Aos quatro anos fez a primeira atuação, no infantário: numa caixa vazia, Hélder Guimarães fazia aparecer rebuçados como que por magia. Que criança não ficaria maravilhada por ter um amiguinho que fazia aparecer doces? Nascido no Porto em 1982, aos três dias já tinha um baralho de cartas na mão (e há uma foto em baixo que o comprova). Depois de já ter deixado de queixo caído nomes como Neil Patrick Harris, Ryan Gosling e Woody Allen, o mágico fez no Porto a estreia mundial de “Verso“, esta quinta-feira. Um espetáculo “sobre a verdade e a mentira”, diz ao Observador, em frente ao cenário que o público vai poder ver no Palácio do Bolhão, até domingo (bilhetes esgotados), e entre 20 e 23 de janeiro no Teatro da Trindade, em Lisboa.

Tem muito cuidado para não desvendar nada do que vai executar em palco. Quer que as pessoas descubram tudo nas duas horas em que vão estar sentadas no auditório do Palácio do Bolhão. “Senão perde-se o momento”, justifica. Mas tentemos perceber um pouco mais. “Verso” é um espetáculo cuja temática geral tem a ver com “o que nós achamos que é verdade ou que é mentira e que pode não ser necessariamente nem uma coisa nem outra. Brinco um pouco com isso”, adianta.

= = =

_Tarefa A_
Copie literalmente o trecho do texto sobre Hélder Guimarães que começa nas palavras que contêm "Aos quatro anos" e termina em "Trindade, em Lisboa.".
_Tarefa B_
Resuma em duas frases o texto sobre o mágico Hélder Guimarães.
_Tarefa C_
Prossiga o texto sobre o espetáculo "Verso", de Hélder Guimarães, a partir do ponto em que termina.

Entradas do conjunto de dados

= = =

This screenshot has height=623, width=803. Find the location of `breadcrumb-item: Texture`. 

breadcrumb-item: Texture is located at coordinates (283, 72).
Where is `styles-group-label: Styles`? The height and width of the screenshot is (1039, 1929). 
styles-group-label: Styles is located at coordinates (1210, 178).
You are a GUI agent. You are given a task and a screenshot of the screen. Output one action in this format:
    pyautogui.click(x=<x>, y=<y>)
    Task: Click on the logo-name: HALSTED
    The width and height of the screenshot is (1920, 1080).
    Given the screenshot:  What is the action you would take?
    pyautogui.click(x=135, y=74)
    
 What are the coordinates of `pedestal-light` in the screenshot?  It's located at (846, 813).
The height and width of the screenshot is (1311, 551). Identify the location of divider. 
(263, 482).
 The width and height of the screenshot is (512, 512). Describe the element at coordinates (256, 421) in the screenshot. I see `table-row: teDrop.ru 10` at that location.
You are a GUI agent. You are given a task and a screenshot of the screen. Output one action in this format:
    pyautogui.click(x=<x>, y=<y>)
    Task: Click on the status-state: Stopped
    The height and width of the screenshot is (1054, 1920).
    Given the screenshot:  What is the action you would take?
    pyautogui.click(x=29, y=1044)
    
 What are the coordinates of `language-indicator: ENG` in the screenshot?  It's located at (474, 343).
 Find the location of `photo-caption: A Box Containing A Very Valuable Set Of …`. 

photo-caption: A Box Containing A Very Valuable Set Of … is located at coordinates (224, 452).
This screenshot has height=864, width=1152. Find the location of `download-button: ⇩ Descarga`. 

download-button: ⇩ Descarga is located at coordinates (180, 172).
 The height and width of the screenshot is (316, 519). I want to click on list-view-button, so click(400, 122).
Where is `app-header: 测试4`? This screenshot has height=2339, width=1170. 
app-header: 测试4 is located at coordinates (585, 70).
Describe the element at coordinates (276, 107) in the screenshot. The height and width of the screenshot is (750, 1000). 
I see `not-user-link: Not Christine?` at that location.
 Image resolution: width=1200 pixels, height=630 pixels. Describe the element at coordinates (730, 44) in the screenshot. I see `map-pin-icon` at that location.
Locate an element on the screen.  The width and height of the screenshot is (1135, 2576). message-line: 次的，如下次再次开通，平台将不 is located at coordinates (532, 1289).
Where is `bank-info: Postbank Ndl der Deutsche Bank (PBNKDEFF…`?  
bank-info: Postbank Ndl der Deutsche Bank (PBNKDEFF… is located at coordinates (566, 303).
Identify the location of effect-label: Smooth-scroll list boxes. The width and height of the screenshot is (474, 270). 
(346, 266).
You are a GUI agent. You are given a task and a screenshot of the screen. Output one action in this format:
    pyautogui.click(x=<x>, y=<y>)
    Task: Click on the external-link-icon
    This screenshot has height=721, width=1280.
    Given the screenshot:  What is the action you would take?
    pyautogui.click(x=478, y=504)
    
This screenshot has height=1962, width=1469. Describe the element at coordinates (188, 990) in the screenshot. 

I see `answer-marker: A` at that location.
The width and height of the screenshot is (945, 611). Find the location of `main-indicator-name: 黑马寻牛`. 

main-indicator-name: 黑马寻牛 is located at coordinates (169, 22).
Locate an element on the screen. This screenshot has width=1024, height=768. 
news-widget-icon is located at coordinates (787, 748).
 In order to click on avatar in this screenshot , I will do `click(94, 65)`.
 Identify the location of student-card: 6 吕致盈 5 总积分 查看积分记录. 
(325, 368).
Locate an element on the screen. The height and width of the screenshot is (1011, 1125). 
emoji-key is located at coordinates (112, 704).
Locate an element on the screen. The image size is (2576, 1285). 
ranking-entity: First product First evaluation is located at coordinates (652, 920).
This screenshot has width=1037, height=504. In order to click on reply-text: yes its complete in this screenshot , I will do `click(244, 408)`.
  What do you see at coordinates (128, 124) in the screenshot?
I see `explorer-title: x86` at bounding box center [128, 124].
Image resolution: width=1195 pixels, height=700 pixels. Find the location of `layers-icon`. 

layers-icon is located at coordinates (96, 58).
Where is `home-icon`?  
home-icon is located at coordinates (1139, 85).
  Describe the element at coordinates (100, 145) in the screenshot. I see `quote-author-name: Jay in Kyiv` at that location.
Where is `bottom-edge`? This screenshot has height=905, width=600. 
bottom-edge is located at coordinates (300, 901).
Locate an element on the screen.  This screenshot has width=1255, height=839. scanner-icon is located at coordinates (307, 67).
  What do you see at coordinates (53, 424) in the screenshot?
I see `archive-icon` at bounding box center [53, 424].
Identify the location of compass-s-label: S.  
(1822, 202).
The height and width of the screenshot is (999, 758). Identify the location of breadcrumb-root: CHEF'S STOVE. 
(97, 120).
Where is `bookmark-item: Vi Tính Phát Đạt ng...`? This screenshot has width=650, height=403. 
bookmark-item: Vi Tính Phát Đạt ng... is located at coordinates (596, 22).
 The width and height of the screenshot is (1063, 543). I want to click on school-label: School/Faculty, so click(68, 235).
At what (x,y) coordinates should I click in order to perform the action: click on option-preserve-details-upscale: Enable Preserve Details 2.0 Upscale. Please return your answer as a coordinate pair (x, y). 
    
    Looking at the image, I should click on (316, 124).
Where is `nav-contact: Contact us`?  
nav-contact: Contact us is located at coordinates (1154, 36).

= = =

_Resposta A_
Aos quatro anos fez a primeira atuação, no infantário: numa caixa vazia, Hélder Guimarães fazia aparecer rebuçados como que por magia. Que criança não ficaria maravilhada por ter um amiguinho que fazia aparecer doces? Nascido no Porto em 1982, aos três dias já tinha um baralho de cartas na mão (e há uma foto em baixo que o comprova). Depois de já ter deixado de queixo caído nomes como Neil Patrick Harris, Ryan Gosling e Woody Allen, o mágico fez no Porto a estreia mundial de “Verso“, esta quinta-feira. Um espetáculo “sobre a verdade e a mentira”, diz ao Observador, em frente ao cenário que o público vai poder ver no Palácio do Bolhão, até domingo (bilhetes esgotados), e entre 20 e 23 de janeiro no Teatro da Trindade, em Lisboa.

_Resposta B_
Hélder Guimarães, mágico nascido no Porto em 1982, fez a primeira atuação aos quatro anos, no infantário, e já deixou de queixo caído nomes como Neil Patrick Harris, Ryan Gosling e Woody Allen. Estreou no Porto o espetáculo "Verso", sobre a verdade e a mentira, que estará no Palácio do Bolhão até domingo e no Teatro da Trindade, em Lisboa, entre 20 e 23 de janeiro.

_Resposta C_
“Uma das coisas que me incomoda é nós acharmos que, só porque uma pessoa se veste bem, que ela é boa pessoa e não nos faz mal, quando na verdade alguns dos maiores aldrabões do mundo vestem fato e gravata. Falo sobre isso no espetáculo”. Usa a magia para criar ilusão, mas também como um veículo de comunicação. É a sua arte. “A isso junto algumas experiências pessoais, algumas histórias que me interessam ou que me incomodam, no bom sentido. Muitas com bastante humor, também há essa componente. Acho que “Verso” é a mistura destas três coisas”, resume.

A ação tem duas partes. Na primeira parte existe o Hélder Rodrigues enquanto pessoa e na segunda parte sobressai o performer. A estreia na quinta-feira correu muito bem. “O Porto não me deixou mal”, diz. Na plateia vai estar o produtor americano que vai levá-lo depois para salas americanas. Ao todo vai mostrar cerca de 14 ilusões.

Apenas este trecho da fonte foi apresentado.